Decades later, Good drew on his early mastery of Jewish texts and his flawless Hebrew to wow congregants at Temple Ami Shalom in West Covina, California, where he often chanted the weekly Haftarah portion. Good’s Hebrew was not accented in the Ashkenazi style typical of Eastern European Jews.
“It blew me away,” Rabbi Ralph Resnick told the Jewish Telegraphic Agency. “He’d do the Haftarah in the most perfect Hebrew and cantillation. I mean perfect.”
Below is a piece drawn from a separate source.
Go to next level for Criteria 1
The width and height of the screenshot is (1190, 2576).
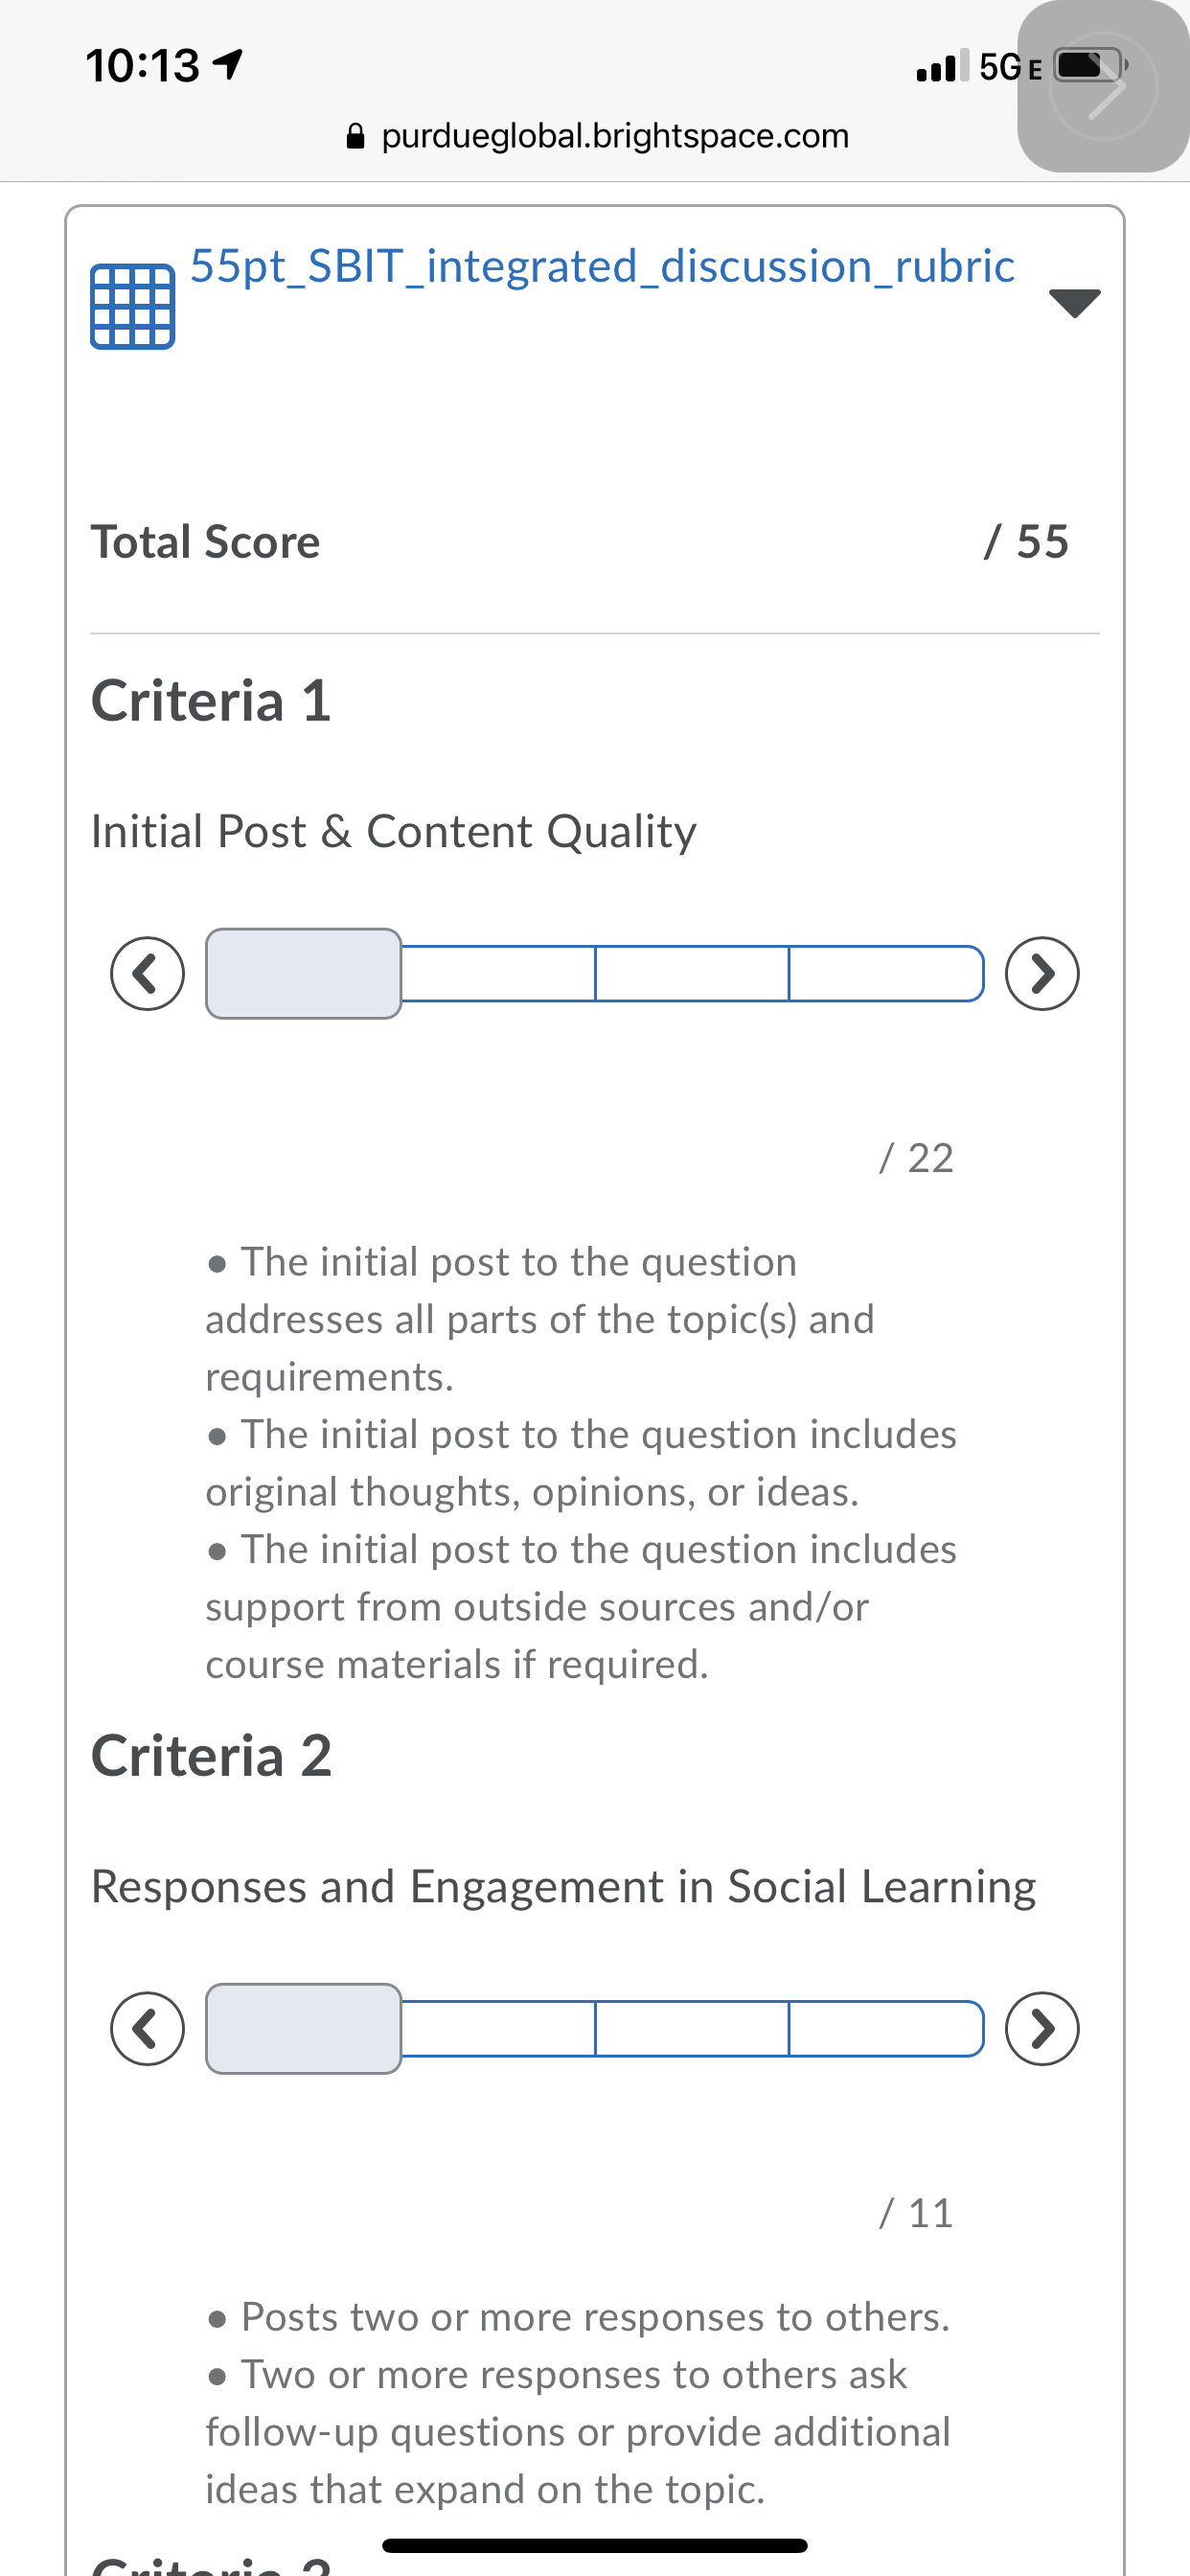[1041, 973]

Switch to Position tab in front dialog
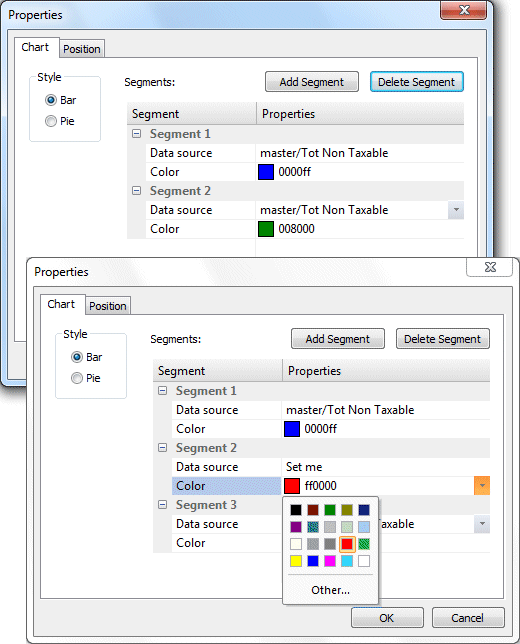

Good, who died on Dec. 25, 2020, of complications due to COVID-19 at 96, was born Wowa Zev Gdud in 1924 in Minsk, Belarus, but grew up in Vilnius. After the Soviet’s liberated the city in 1944, Good fled to Italy, where he enrolled in medical school at the University of Torino. He was following through on a commitment he made to his father, who became seriously ill while hiding from the Nazis.
“My father never speaks of his experiences with bitterness,” his son Michael told JTA.
During his studies, Good met Pearl Esterowicz, a fellow survivor from Vilnius who was earning her doctorate in chemistry. They married after immigrating to New York and eventually settled in Southern California. They were married for 67 years.
The story of the couple’s return visit to Vilnius in 1999 and Esterowicz’s survival during the war is told in the book The Search for Major Plagge, written by their son Michael and later adapted into a film.
Good set up a family practice in La Puente, an immigrant community where over the course of more than 50 years he developed strong, often lifelong bonds with his patients.
“There was nothing that gave my father more joy than helping a person in distress,” Michael said.
Good is survived by his wife, three children, six grandchildren and three great-grandchildren.